Qué cuenta como reseña propia y qué no

Cada reseña indica con claridad si me inscribí al curso y pagué la matrícula, o si solo analicé el temario disponible públicamente. No son lo mismo y no las presento como si lo fueran.

Cuando me inscribí: completo el curso antes de escribir. Aplico lo aprendido en al menos un proyecto de subcontrato real antes de publicar opinión sobre si el contenido produce habilidades transferibles. Si el material cubre paper space, pruebo el workflow con un layout real, con viewport y escala definida. Si el curso promete enseñar xrefs, lo compruebo con un proyecto que las requiera de verdad. Los apuntes que tomo durante el curso son la base de la reseña; no copio la descripción que vende el sitio del proveedor.

Cuando analicé solo el temario: lo digo en el primer párrafo. La evaluación se basa en qué habilidades específicas cubre el programa, qué omite y qué comparación es posible con cursos que sí revisé de primera mano. Las conclusiones son más limitadas y la reseña lo reconoce sin ambigüedad.

Actualizaciones y correcciones

Los cursos cambian: desaparecen módulos, cambian plataformas, ajustan precios. Cuando noto esos cambios o un lector los señala, reviso la reseña y anoto la fecha de revisión al inicio del artículo. Si el dato estaba mal, lo corrijo y dejo visible el cambio. Si el dato era correcto y el lector lo discute, lo dejo como está y, si tiene mérito, agrego contexto.
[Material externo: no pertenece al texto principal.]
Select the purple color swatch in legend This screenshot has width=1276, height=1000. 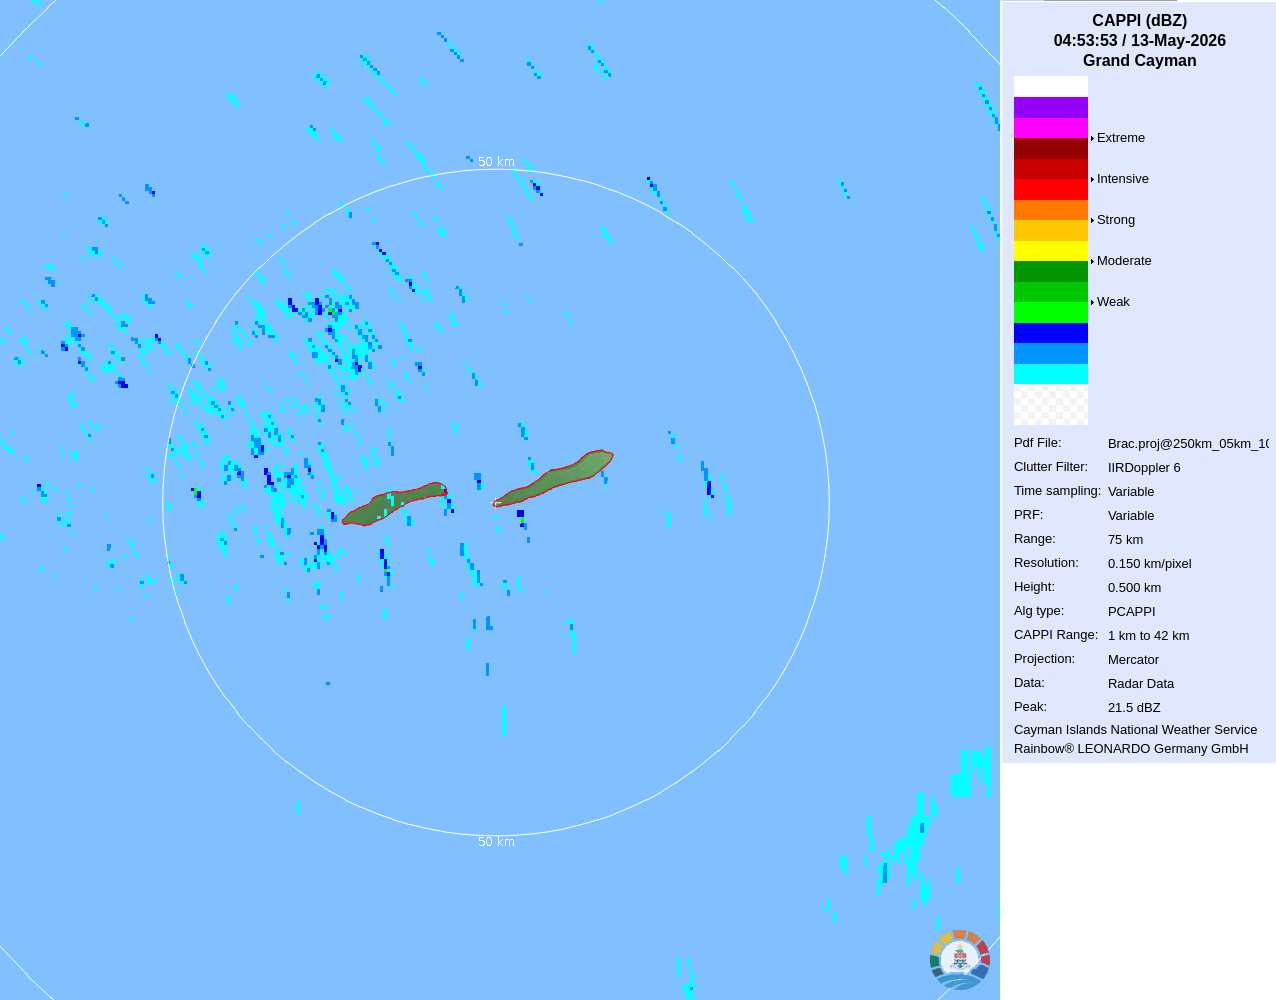click(x=1051, y=107)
Las correcciones no se borran ni se ocultan.

Afiliados

Algunos enlaces de este sitio son de afiliado. Cuando un lector compra o se inscribe desde uno de ellos, recibo una comisión sin que el precio que paga cambie. La presencia de un enlace de afiliado no determina si un curso aparece en el sitio ni qué digo sobre él. Los cursos que evalúo mal siguen teniendo enlace si los menciono, porque omitirlo no cambia la evaluación y privar al lector del acceso directo no tiene sentido.
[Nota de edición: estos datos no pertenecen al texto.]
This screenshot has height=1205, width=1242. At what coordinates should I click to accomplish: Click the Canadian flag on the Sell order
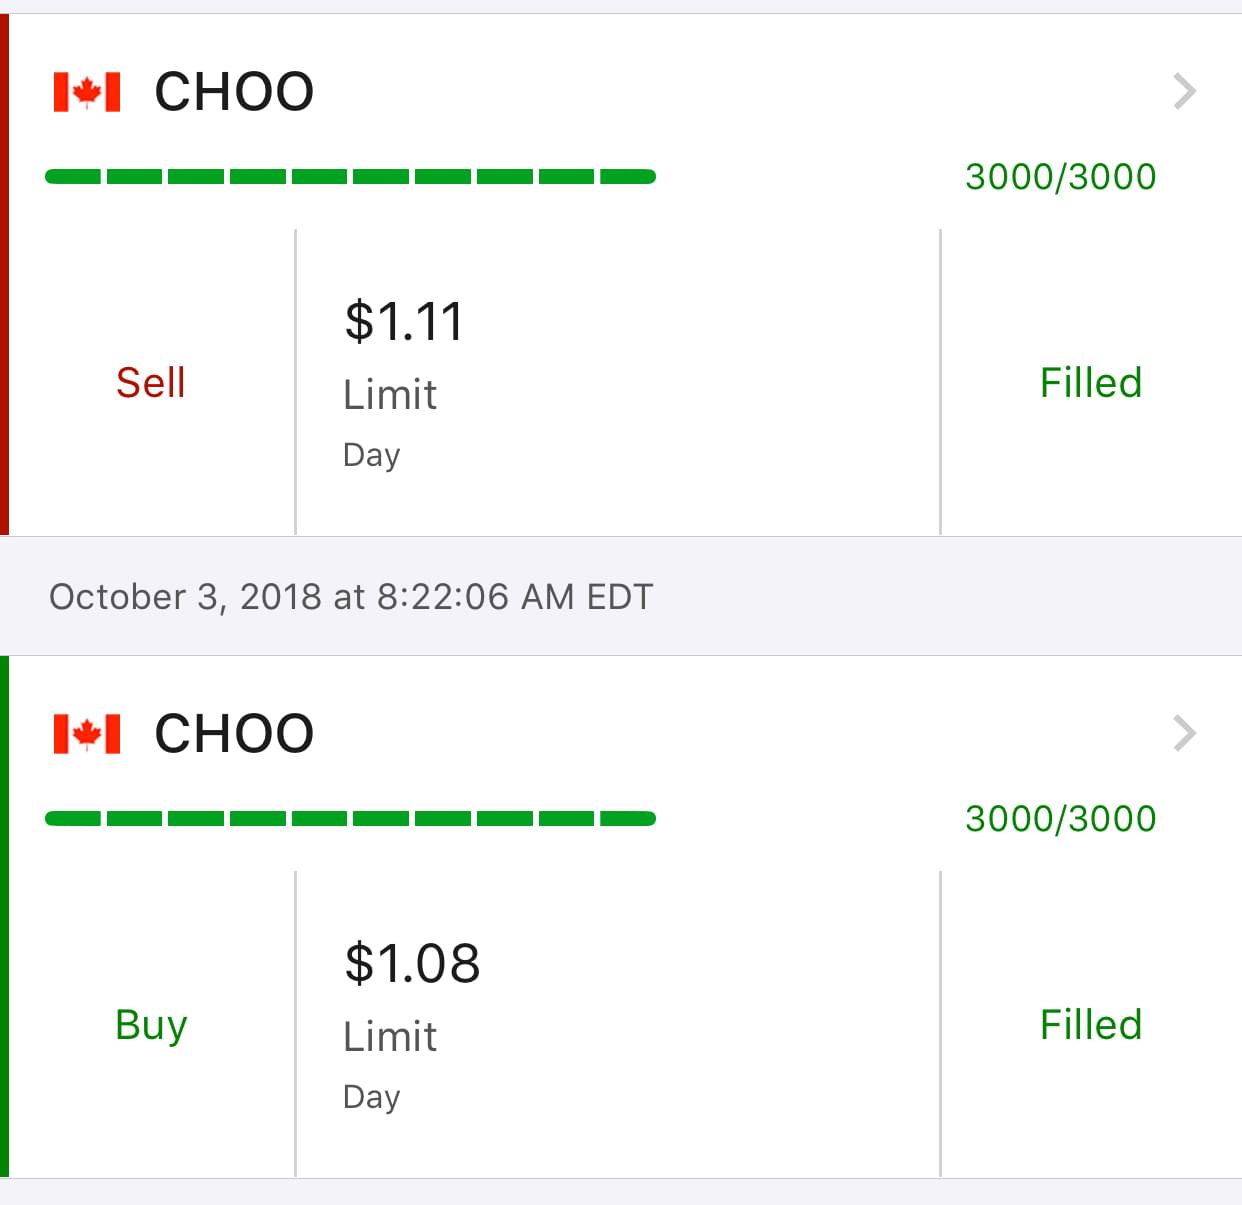click(87, 92)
Contexto y límites de lo que escribo

Lo que escribo refleja la experiencia de trabajar como freelance en Tijuana, subcontratando para despachos del norte de México y algún cliente del lado estadounidense. Los estándares de capa, los requisitos de entrega y lo que un jefe de despacho revisa primero varían por ciudad y tipo de proyecto. Yesenia Alcalá, con quien intercambio notas desde hace tres años sobre prácticas de dibujo en distintas regiones, me recuerda con frecuencia que las convenciones que acá se asumen por defecto no son las mismas que se aplican en Monterrey ni en otras plazas. Lo que escribo es un punto de partida, no un manual universal. Verifica siempre lo que pide tu mercado concreto.